Directions
Output every line below without omitting or altering anything.

Dataset entries
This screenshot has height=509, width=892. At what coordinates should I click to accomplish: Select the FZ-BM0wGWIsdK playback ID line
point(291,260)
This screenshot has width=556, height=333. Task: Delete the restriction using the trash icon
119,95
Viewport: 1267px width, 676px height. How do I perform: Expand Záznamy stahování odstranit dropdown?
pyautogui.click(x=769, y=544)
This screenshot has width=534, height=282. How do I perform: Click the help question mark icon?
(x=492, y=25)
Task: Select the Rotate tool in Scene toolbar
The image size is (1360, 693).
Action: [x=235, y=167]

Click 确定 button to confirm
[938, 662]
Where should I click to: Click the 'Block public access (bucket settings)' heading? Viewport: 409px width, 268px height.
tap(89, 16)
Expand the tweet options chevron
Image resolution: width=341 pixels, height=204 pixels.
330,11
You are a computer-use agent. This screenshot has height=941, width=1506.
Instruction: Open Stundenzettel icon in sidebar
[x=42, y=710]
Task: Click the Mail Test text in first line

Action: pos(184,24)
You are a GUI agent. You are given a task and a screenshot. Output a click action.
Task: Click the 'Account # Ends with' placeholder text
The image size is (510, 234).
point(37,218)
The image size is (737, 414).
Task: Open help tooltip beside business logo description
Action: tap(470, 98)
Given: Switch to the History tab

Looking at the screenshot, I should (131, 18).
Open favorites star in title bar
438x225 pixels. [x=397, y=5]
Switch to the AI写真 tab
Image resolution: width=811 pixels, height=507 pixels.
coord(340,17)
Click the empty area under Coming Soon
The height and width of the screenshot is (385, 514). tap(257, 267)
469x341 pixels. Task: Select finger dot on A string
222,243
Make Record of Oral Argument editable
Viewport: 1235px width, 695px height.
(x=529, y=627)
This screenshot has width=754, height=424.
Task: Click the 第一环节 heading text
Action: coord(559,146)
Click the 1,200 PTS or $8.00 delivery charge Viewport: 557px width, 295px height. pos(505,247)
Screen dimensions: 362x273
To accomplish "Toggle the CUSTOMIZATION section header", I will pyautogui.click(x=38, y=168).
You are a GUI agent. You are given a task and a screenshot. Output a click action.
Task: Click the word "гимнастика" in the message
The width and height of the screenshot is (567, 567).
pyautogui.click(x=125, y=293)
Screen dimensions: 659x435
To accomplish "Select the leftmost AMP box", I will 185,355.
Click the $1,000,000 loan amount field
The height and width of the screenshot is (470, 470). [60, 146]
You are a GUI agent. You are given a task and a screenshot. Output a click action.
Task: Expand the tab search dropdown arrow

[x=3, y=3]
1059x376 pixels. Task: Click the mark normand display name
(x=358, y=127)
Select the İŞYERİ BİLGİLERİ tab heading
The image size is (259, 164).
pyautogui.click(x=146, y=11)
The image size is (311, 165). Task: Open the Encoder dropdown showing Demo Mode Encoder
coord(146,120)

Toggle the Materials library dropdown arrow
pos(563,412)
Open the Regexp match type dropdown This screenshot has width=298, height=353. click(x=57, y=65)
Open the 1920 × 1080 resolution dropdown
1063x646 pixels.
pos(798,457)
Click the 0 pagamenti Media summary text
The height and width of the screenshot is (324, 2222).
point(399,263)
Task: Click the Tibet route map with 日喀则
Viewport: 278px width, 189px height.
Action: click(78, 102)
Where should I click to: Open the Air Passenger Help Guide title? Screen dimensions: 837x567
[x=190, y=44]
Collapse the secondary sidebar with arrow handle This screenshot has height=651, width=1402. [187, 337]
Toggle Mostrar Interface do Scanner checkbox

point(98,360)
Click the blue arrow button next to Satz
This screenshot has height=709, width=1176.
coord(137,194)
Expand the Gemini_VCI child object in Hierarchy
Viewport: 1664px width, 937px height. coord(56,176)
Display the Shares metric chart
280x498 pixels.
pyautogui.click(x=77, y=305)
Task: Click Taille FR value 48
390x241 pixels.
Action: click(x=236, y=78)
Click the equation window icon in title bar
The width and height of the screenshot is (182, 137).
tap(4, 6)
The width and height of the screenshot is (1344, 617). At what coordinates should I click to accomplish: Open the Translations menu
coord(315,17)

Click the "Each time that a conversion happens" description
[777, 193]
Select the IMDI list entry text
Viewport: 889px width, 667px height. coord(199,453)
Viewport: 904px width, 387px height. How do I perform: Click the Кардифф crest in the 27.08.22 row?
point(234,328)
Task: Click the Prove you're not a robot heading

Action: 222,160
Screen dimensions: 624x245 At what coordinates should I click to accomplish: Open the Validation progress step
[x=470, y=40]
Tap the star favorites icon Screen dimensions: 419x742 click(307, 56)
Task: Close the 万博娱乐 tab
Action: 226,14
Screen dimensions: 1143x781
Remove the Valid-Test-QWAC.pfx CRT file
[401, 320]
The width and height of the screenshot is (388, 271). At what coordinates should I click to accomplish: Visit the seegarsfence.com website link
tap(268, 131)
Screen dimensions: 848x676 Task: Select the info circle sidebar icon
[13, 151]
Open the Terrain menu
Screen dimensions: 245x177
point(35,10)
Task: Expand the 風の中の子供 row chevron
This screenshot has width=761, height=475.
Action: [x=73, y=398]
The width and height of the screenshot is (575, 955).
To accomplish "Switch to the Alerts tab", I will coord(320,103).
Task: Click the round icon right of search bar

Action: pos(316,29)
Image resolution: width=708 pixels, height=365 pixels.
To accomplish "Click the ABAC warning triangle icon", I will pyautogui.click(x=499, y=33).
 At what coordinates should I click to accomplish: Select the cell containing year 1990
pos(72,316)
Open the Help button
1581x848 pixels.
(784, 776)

Response
This screenshot has height=509, width=892. At what coordinates should I click to accomplish: Select the FZ-BM0wGWIsdK playback ID line
point(291,260)
This screenshot has width=556, height=333. Task: Delete the restriction using the trash icon
119,95
Viewport: 1267px width, 676px height. How do I perform: Expand Záznamy stahování odstranit dropdown?
pyautogui.click(x=769, y=544)
This screenshot has width=534, height=282. How do I perform: Click the help question mark icon?
(x=492, y=25)
Task: Select the Rotate tool in Scene toolbar
The image size is (1360, 693).
Action: [x=235, y=167]

Click 确定 button to confirm
[938, 662]
Where should I click to: Click the 'Block public access (bucket settings)' heading? Viewport: 409px width, 268px height.
tap(89, 16)
Expand the tweet options chevron
Image resolution: width=341 pixels, height=204 pixels.
330,11
You are a computer-use agent. This screenshot has height=941, width=1506.
Instruction: Open Stundenzettel icon in sidebar
[x=42, y=710]
Task: Click the Mail Test text in first line

Action: pos(184,24)
You are a GUI agent. You are given a task and a screenshot. Output a click action.
Task: Click the 'Account # Ends with' placeholder text
The image size is (510, 234).
point(37,218)
The image size is (737, 414).
Task: Open help tooltip beside business logo description
Action: tap(470, 98)
Given: Switch to the History tab

Looking at the screenshot, I should (131, 18).
Open favorites star in title bar
438x225 pixels. [x=397, y=5]
Switch to the AI写真 tab
Image resolution: width=811 pixels, height=507 pixels.
coord(340,17)
Click the empty area under Coming Soon
The height and width of the screenshot is (385, 514). tap(257, 267)
469x341 pixels. Task: Select finger dot on A string
222,243
Make Record of Oral Argument editable
Viewport: 1235px width, 695px height.
(x=529, y=627)
This screenshot has width=754, height=424.
Task: Click the 第一环节 heading text
Action: coord(559,146)
Click the 1,200 PTS or $8.00 delivery charge Viewport: 557px width, 295px height. pos(505,247)
Screen dimensions: 362x273
To accomplish "Toggle the CUSTOMIZATION section header", I will pyautogui.click(x=38, y=168).
You are a GUI agent. You are given a task and a screenshot. Output a click action.
Task: Click the word "гимнастика" in the message
The width and height of the screenshot is (567, 567).
pyautogui.click(x=125, y=293)
Screen dimensions: 659x435
To accomplish "Select the leftmost AMP box", I will 185,355.
Click the $1,000,000 loan amount field
The height and width of the screenshot is (470, 470). [60, 146]
You are a GUI agent. You are given a task and a screenshot. Output a click action.
Task: Expand the tab search dropdown arrow

[x=3, y=3]
1059x376 pixels. Task: Click the mark normand display name
(x=358, y=127)
Select the İŞYERİ BİLGİLERİ tab heading
The image size is (259, 164).
pyautogui.click(x=146, y=11)
The image size is (311, 165). Task: Open the Encoder dropdown showing Demo Mode Encoder
coord(146,120)

Toggle the Materials library dropdown arrow
pos(563,412)
Open the Regexp match type dropdown This screenshot has width=298, height=353. click(x=57, y=65)
Open the 1920 × 1080 resolution dropdown
1063x646 pixels.
pos(798,457)
Click the 0 pagamenti Media summary text
The height and width of the screenshot is (324, 2222).
point(399,263)
Task: Click the Tibet route map with 日喀则
Viewport: 278px width, 189px height.
Action: click(78, 102)
Where should I click to: Open the Air Passenger Help Guide title? Screen dimensions: 837x567
[x=190, y=44]
Collapse the secondary sidebar with arrow handle This screenshot has height=651, width=1402. [187, 337]
Toggle Mostrar Interface do Scanner checkbox

point(98,360)
Click the blue arrow button next to Satz
This screenshot has height=709, width=1176.
coord(137,194)
Expand the Gemini_VCI child object in Hierarchy
Viewport: 1664px width, 937px height. coord(56,176)
Display the Shares metric chart
280x498 pixels.
pyautogui.click(x=77, y=305)
Task: Click Taille FR value 48
390x241 pixels.
Action: click(x=236, y=78)
Click the equation window icon in title bar
The width and height of the screenshot is (182, 137).
tap(4, 6)
The width and height of the screenshot is (1344, 617). At what coordinates should I click to accomplish: Open the Translations menu
coord(315,17)

Click the "Each time that a conversion happens" description
[777, 193]
Select the IMDI list entry text
Viewport: 889px width, 667px height. coord(199,453)
Viewport: 904px width, 387px height. How do I perform: Click the Кардифф crest in the 27.08.22 row?
point(234,328)
Task: Click the Prove you're not a robot heading

Action: 222,160
Screen dimensions: 624x245 At what coordinates should I click to accomplish: Open the Validation progress step
[x=470, y=40]
Tap the star favorites icon Screen dimensions: 419x742 click(307, 56)
Task: Close the 万博娱乐 tab
Action: 226,14
Screen dimensions: 1143x781
Remove the Valid-Test-QWAC.pfx CRT file
[401, 320]
The width and height of the screenshot is (388, 271). At what coordinates should I click to accomplish: Visit the seegarsfence.com website link
tap(268, 131)
Screen dimensions: 848x676 Task: Select the info circle sidebar icon
[13, 151]
Open the Terrain menu
Screen dimensions: 245x177
point(35,10)
Task: Expand the 風の中の子供 row chevron
This screenshot has width=761, height=475.
Action: [x=73, y=398]
The width and height of the screenshot is (575, 955).
To accomplish "Switch to the Alerts tab", I will coord(320,103).
Task: Click the round icon right of search bar

Action: pos(316,29)
Image resolution: width=708 pixels, height=365 pixels.
To accomplish "Click the ABAC warning triangle icon", I will pyautogui.click(x=499, y=33).
 At what coordinates should I click to accomplish: Select the cell containing year 1990
pos(72,316)
Open the Help button
1581x848 pixels.
(784, 776)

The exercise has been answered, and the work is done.